Dominion Post, Wellington
Beware FTA, says Kiwi in China
1 April 2008
Shifting production of her brand to China has put more money in Cushla Reed’s pocket, allowed her to make lifestyle choices such as having a baby, and given her business a future.
But the Minx shoe founder, who shifted production overseas, first to Fiji in 2005, then to China, does not support the free trade deal which will be signed with China in Beijing next week.
"The people left surviving in this competitive market ... need a bit of help."
Ms Reed also adds a word of caution to those expecting to make quick money out of China.
She says production costs are rising fast as trade unions wield increasing influence and workers expect better wages and conditions in an increasingly consumer-driven society.
She estimates rising wages and fuel costs have added 15 per cent to the cost of production since last season.
But she acknowledges that shifting production to China was a life-changing decision for her - even if she disagrees with the free trade agreement on principle.
"There is no way in this world that I would have ever been able to afford the privilege of having a child if I was still trying to make shoes in New Zealand, because it was such an intensive job.
"Now I’ve got really good shoe factories that are producing great products for me and without the headaches of employing staff in New Zealand, and all the red tape ... that was just crippling me."
The free trade deal is expected to phase out the remaining tariffs on clothing, footwear and carpets protecting New Zealand manufacturers against cheap Chinese imports, while China is expected gradually to phase out its far more punitive tariffs on New Zealand’s agricultural exports.
But the Government is refusing to release details till the deal is signed on Monday after Prime Minister Helen Clark arrives in Beijing.
It has also been forced to defend the timing of the deal, which occurs against a backdrop of bloodshed in Tibet.
Miss Clark gave an assurance yesterday the free trade deal would not stop her raising concerns about Tibet and human rights abuses.

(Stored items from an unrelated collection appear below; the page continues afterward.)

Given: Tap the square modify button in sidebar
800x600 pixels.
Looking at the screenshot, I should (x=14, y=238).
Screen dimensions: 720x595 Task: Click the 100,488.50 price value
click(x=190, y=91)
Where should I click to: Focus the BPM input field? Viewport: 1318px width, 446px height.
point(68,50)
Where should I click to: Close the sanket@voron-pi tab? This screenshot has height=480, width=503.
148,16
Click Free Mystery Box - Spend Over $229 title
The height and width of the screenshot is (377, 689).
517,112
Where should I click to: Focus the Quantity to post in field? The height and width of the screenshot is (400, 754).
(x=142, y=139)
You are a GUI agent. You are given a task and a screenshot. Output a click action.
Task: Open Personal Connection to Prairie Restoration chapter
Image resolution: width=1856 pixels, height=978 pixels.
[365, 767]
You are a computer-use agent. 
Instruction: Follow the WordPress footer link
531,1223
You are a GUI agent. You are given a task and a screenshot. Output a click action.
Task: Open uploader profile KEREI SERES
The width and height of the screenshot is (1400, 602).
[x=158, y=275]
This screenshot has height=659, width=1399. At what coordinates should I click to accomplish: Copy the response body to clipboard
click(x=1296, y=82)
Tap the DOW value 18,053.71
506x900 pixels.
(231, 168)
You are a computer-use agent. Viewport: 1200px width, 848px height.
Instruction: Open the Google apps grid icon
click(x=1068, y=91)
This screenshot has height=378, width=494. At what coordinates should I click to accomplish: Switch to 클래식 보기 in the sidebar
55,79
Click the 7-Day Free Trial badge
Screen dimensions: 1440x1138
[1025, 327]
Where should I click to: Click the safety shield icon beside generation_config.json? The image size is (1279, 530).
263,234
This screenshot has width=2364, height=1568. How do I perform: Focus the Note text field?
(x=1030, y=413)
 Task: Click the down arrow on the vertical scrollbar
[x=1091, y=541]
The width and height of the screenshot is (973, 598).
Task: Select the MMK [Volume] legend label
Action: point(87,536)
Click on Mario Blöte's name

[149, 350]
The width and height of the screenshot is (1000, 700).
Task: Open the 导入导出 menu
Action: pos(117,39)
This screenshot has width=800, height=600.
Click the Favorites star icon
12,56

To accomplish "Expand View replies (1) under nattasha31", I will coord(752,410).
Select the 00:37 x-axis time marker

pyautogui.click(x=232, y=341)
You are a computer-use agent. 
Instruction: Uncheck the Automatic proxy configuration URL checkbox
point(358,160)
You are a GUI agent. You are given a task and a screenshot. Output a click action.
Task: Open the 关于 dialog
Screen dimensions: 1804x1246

"I fully appreciate and share the concerns people have around human rights in China. I’ve expressed those concerns myself for many years."
There was further controversy yesterday, when Miss Clark refused to step in after the Chinese Government denied a visa to Wellington-based Chinese news journalist Nick Wang so he could accompany the official party to Beijing for the signing.
Mr Wang was removed from a Beehive press conference last year at the request of Chinese officials.
Miss Clark said Mr Wang’s name had been forwarded with other journalists’ by the Foreign Affairs and Trade Ministry.
"We live in a country where we are very open to media. China isn’t such a country."